Documentation about Univariate scenario

Documentation about Univariate mechanisms

missing-data-generator has a univariate approach that refers to only one feature in the dataset containing missing values. From this concept, the literature presents three mechanisms: Missing Completely at Random (MCAR), Missing Not at Random (MNAR), and Missing at Random (MAR). Each mechanism has different strategies for choosing the missing locations, which are implemented in this Python package.

The strategies to generate artificial missing data are described as follows:

Missng At Random (MAR)

  • lowest: Method to generate missing values in the feature x_miss by selecting the lowest values from an observed feature based on a specified missing rate;

  • rank: A rank is created for the observed feature; this rank serves as the criterion for identifying the missing locations in the feature x_miss. While the original paper proposed a rank determined by the sum of all ranks, in the mdatagen package, we employ the maximum rank plus 1 to determine whether the index will be missing. New random numbers are generated to facilitate continued searching if the target missing rate is not achieved after 50 iterations.

  • median: This function generates missing data in the feature x_miss by utilizing the median of an observed feature x_obs. The median of x_obs results in two groups—those equal to or higher than the median and those lower than the median. The group with values higher or equal to the median is chosen with a nine times greater probability based on a specified missing rate.

  • highest: This function generates missing values in the feature x_miss by selecting the highest values from an observed feature.

  • mix: This function generates missing values in the feature x_miss by incorporating the N/2 lowest values and N/2 highest values from an observed feature, where N is the missing data rate multiplied by the patterns from the dataset.

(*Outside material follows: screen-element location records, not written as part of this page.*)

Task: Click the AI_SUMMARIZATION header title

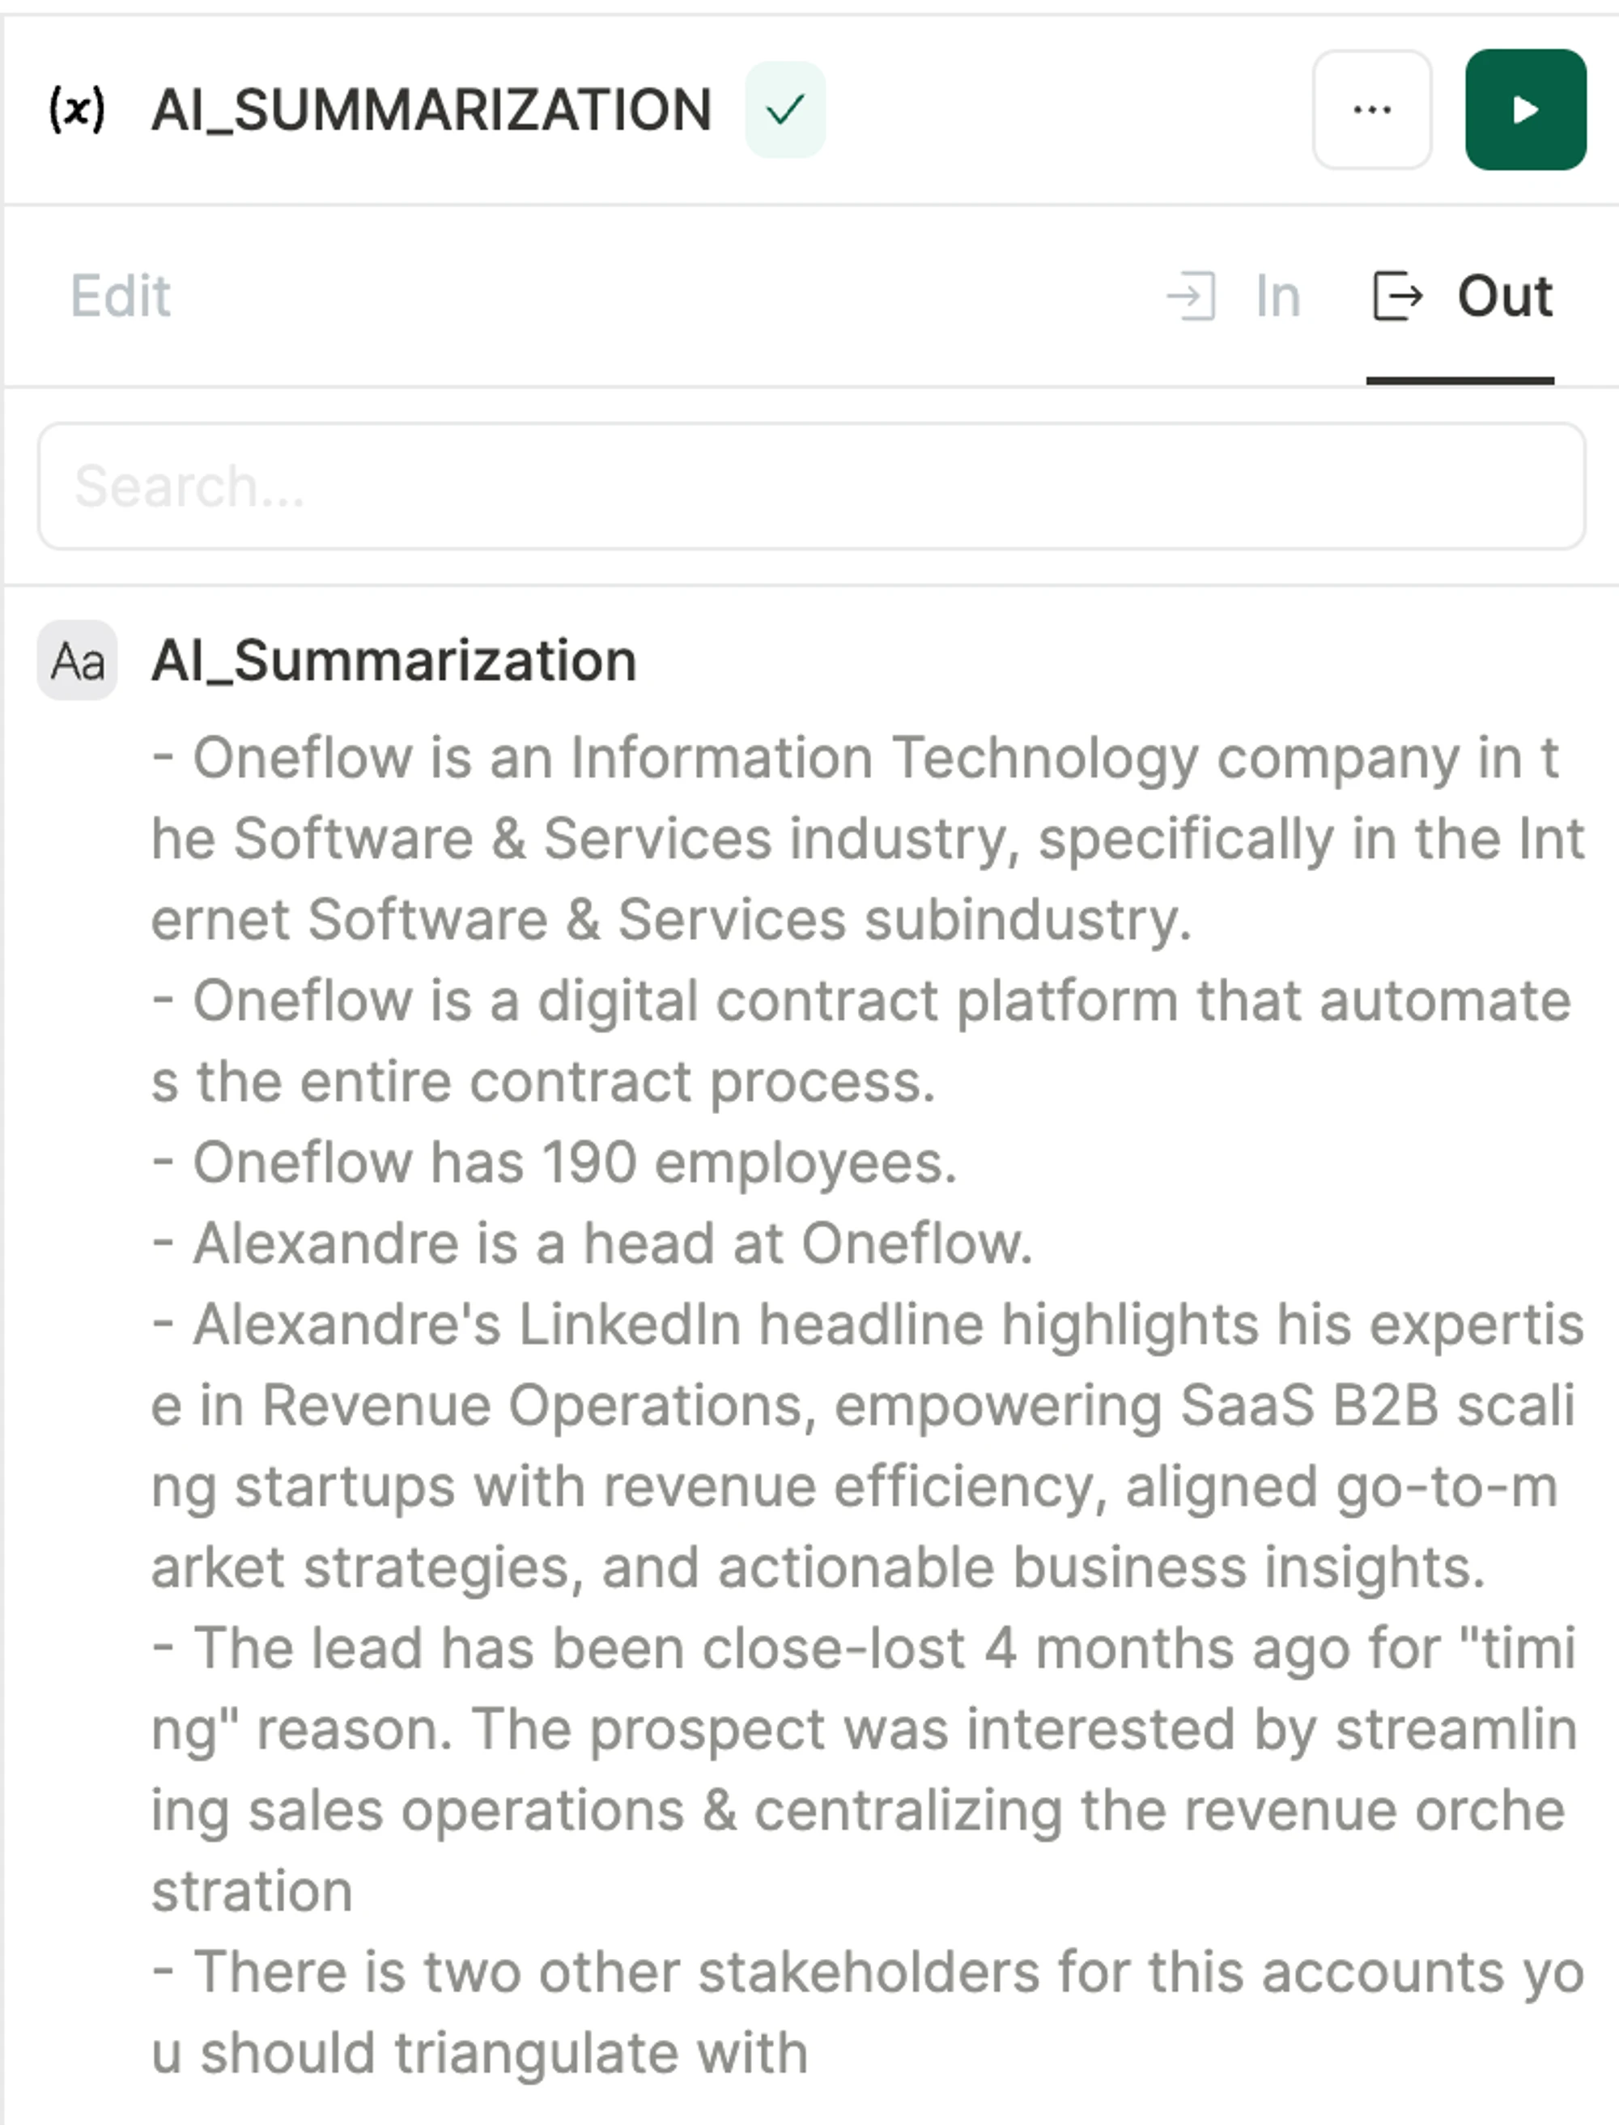Action: point(431,110)
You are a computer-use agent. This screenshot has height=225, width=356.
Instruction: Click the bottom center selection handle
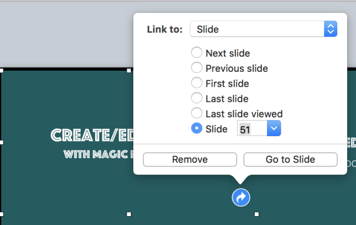[128, 214]
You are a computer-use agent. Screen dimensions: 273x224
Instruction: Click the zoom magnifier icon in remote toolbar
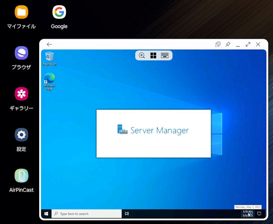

Missing Not at Random (MNAR)

  • run: Method to generate missing values in the feature x_miss by selecting the threshold to choose values from an unobserved feature or feature itself. The threshold is a float between 0 and 1. If the threshold equals 0, the lowest values from an unobserved/observed feature will be selected to determine the missing locations in x_miss. Otherwise, if the threshold is 1, the highest values will be selected. This strategy is a generic implementation in the literature, and the user can employ various methodologies. The unobserved feature is not in the dataset; it consists of a range of random numbers with the same length as the patterns.

Missing Completly at Random (MCAR)

  • random: Method to randomly select missing locations in the feature x_miss.

  • binomial: Method to determine feature x_miss locations to be missing using a Bernoulli distribution. In this method, we implement the Bernoulli distribution using numpy.binomial; occasionally, this method may not precisely generate the missing rate specified by the user.